The process of secularization began in Tlaxcala in December 1640, when the then Bishop of Puebla, Juan de Palofox y Mendoza, came in person to this part of his diocese to implement the provisions of the Catholic hierarchy. With this measure, was annulled the concession that the Franciscans shall not allow the presence of other churches within the province of Tlaxcala. The Church of Nopalucan was secularised in 1640; however, it was not their convent until May 29 of 1770.

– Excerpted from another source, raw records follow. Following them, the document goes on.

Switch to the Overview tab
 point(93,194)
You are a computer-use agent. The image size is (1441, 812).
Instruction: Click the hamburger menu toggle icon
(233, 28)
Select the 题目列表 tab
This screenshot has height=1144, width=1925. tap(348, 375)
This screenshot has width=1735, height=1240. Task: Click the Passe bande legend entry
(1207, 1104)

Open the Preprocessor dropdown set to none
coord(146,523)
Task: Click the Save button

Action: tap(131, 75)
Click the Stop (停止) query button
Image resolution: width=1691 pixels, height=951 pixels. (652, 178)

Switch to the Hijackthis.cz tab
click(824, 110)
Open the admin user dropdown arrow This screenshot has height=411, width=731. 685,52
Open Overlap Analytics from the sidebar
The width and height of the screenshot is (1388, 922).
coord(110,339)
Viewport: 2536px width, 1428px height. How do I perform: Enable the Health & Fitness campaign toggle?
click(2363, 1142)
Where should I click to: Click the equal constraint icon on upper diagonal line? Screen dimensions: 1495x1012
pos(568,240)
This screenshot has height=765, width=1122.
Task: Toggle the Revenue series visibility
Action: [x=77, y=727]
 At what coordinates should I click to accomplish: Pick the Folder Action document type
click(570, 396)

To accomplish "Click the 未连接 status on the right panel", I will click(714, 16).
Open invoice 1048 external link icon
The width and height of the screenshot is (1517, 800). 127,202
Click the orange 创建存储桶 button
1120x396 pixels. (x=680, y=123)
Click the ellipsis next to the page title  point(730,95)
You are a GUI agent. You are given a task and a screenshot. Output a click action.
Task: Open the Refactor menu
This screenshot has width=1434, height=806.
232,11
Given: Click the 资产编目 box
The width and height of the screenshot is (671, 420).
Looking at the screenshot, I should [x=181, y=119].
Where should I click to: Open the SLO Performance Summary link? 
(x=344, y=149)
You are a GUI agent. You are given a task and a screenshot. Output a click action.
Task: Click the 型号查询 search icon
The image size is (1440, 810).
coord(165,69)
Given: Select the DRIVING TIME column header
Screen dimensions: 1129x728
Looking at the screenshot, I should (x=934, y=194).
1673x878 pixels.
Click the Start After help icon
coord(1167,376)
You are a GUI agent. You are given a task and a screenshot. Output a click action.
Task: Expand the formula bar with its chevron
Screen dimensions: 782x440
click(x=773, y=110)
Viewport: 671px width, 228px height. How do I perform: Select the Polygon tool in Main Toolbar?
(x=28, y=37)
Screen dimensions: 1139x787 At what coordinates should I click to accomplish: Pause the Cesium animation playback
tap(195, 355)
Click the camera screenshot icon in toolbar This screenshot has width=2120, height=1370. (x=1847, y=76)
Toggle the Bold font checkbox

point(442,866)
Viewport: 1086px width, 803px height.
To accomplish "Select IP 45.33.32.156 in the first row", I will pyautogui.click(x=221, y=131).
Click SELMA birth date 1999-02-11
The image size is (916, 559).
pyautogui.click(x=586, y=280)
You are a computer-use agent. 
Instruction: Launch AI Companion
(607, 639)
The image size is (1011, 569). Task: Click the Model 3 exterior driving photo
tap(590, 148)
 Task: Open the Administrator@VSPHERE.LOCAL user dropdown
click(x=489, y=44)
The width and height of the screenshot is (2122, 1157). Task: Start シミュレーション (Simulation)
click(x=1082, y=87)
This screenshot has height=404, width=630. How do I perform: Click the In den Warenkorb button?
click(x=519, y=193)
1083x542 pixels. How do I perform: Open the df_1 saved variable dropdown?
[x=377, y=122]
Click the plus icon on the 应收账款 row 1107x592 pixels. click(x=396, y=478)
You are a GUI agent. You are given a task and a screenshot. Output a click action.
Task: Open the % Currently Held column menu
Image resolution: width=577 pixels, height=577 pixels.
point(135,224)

In the year 1623, there was a registration of the doctrines of the province of Tlaxcala. It was friar Blas de Escobar, guardian of the Convent of San Felipe, who carried out this register in which was reported that during the visit to Santa Ana Nopalucan, he met with 107 people and the place was about one league from the head of the doctrine. By 1779, the parish of San Felipe Ixtacuixtla was composed of peoples of La Santísima Trinidad (the Holy Trinity of) Tenanyecac, Santa Ana Nopalucan, Santa Inés Tecuezcoma, Santa Justina, who did not have communal lands.

===Nineteenth Century===
The reform.- The state of Puebla on its part requested the Congress to grant the annexation of Tlaxcala, because it did not have a sufficient elements to be considered as a sovereign state. Faced with this situation the Tlaxcaltecas protested and they arrested the annexationist desires of Puebla. Only to Tlaxcala did the Congress give the category of a sovereign state, but the territory, was subject to the federal powers and was governed by a political leader who was appointed by the President of the Republic. For this reason, Tlaxcala was divided into seven parties: Tlaxcala, Ixtacuixtla, Huamantla, Nativitas, Chiautempan, Tlaxco and Apizaco. Santa Ana Nopalucan was integrated into the party of Ixtacuixtla.